Document section >>
::::::::::

When augmenting the data or creating the additional data, the system intelligently transforms or augments the data. Specifically, the system makes sure that the augmented data are transformed in a manner that ensures that the deep-learning model will perform as designed. For example, if the system needs to augment text data and the semantics of the text data is important to the operation of the deep-learning model, the system will ensure that a semantic similarity with respect to the original testing dataset is maintained. Thus, determining how the data should be transformed or augmented may also be based upon the purpose or task of the deep-learning model.
Once the additional data are created, the additional data are incorporated into the training dataset. In the case that additional data were created for each aspect, all of the additional data will be collated and incorporated into the training dataset. In the case that additional data were created for all of the aspects at once, the additional data will be incorporated into the training dataset. Additional data may also be created as a combination of individual aspects and combined aspects. For example, the system may combine a few aspects together and create a single additional dataset for those aspects and may also create additional datasets for other individual aspects. Incorporation into the training dataset may include replacing either a subset or all of the training dataset with the additional data, or may include adding the additional data into the training dataset. Incorporation may also include a combination thereof where some of the additional data replace portions of the training dataset and some of the additional data are added to the training dataset.

::::::::::

Data extracts >>
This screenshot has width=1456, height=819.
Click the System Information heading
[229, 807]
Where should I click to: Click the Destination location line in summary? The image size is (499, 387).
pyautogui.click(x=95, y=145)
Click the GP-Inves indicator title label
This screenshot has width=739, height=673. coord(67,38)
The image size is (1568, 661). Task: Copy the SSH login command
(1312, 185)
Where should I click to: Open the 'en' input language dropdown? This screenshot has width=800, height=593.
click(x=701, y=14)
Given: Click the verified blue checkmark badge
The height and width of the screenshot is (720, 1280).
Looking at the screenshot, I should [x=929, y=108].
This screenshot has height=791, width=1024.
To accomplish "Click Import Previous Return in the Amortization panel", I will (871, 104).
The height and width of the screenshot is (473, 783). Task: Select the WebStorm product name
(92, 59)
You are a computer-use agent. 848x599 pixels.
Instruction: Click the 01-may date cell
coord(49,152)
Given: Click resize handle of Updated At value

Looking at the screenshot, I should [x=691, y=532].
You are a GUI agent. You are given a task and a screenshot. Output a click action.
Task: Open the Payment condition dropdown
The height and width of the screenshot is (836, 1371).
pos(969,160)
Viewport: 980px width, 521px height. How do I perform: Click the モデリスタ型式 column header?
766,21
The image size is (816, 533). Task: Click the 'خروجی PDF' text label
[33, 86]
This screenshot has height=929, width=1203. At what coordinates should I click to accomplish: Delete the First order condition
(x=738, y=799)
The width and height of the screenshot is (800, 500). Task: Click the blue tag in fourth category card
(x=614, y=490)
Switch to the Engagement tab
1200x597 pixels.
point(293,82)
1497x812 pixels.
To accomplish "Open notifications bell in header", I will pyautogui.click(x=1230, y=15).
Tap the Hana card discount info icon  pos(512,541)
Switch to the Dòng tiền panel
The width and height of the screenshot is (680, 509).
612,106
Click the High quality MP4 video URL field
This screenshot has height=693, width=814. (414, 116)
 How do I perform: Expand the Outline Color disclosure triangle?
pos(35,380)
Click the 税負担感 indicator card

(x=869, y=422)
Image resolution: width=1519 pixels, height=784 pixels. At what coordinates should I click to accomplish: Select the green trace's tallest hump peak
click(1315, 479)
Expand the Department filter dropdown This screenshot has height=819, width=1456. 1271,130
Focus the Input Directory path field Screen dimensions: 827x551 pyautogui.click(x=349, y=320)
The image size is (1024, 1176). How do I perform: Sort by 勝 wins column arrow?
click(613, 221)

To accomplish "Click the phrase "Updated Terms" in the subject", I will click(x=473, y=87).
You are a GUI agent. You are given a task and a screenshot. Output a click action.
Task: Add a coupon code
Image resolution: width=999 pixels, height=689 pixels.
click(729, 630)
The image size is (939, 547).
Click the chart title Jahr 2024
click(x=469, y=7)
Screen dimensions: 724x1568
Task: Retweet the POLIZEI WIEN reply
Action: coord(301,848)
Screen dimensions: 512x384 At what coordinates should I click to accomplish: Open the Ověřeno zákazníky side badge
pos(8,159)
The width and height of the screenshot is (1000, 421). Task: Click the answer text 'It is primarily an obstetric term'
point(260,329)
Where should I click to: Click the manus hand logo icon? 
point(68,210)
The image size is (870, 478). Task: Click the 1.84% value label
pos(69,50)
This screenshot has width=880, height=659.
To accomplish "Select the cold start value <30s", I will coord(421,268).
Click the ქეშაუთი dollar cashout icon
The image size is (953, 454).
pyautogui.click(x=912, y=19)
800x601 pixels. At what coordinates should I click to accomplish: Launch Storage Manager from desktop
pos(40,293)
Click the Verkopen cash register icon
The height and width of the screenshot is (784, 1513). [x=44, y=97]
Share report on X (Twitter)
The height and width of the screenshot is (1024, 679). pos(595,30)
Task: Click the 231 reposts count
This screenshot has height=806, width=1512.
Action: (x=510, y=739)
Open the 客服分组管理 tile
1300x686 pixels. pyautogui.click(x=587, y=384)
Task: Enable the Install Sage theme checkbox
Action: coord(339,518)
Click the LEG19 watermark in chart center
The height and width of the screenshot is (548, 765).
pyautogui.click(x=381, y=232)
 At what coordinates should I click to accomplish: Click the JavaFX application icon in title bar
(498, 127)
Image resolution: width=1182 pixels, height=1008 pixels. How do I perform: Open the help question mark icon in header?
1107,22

::::::::::

Exercise set >>
1. In the passage on augmenting training data, what does the system keep when it augments text data whose semantics matter to how the deep-learning model operates?
2. Return everything in the passage on augmenting training data from "When augmenting the" down to "the deep-learning model.".
The listing is not needed for this work.

Responses for each task >>
1. It keeps a semantic similarity with respect to the original testing dataset.

2.
When augmenting the data or creating the additional data, the system intelligently transforms or augments the data. Specifically, the system makes sure that the augmented data are transformed in a manner that ensures that the deep-learning model will perform as designed. For example, if the system needs to augment text data and the semantics of the text data is important to the operation of the deep-learning model, the system will ensure that a semantic similarity with respect to the original testing dataset is maintained. Thus, determining how the data should be transformed or augmented may also be based upon the purpose or task of the deep-learning model.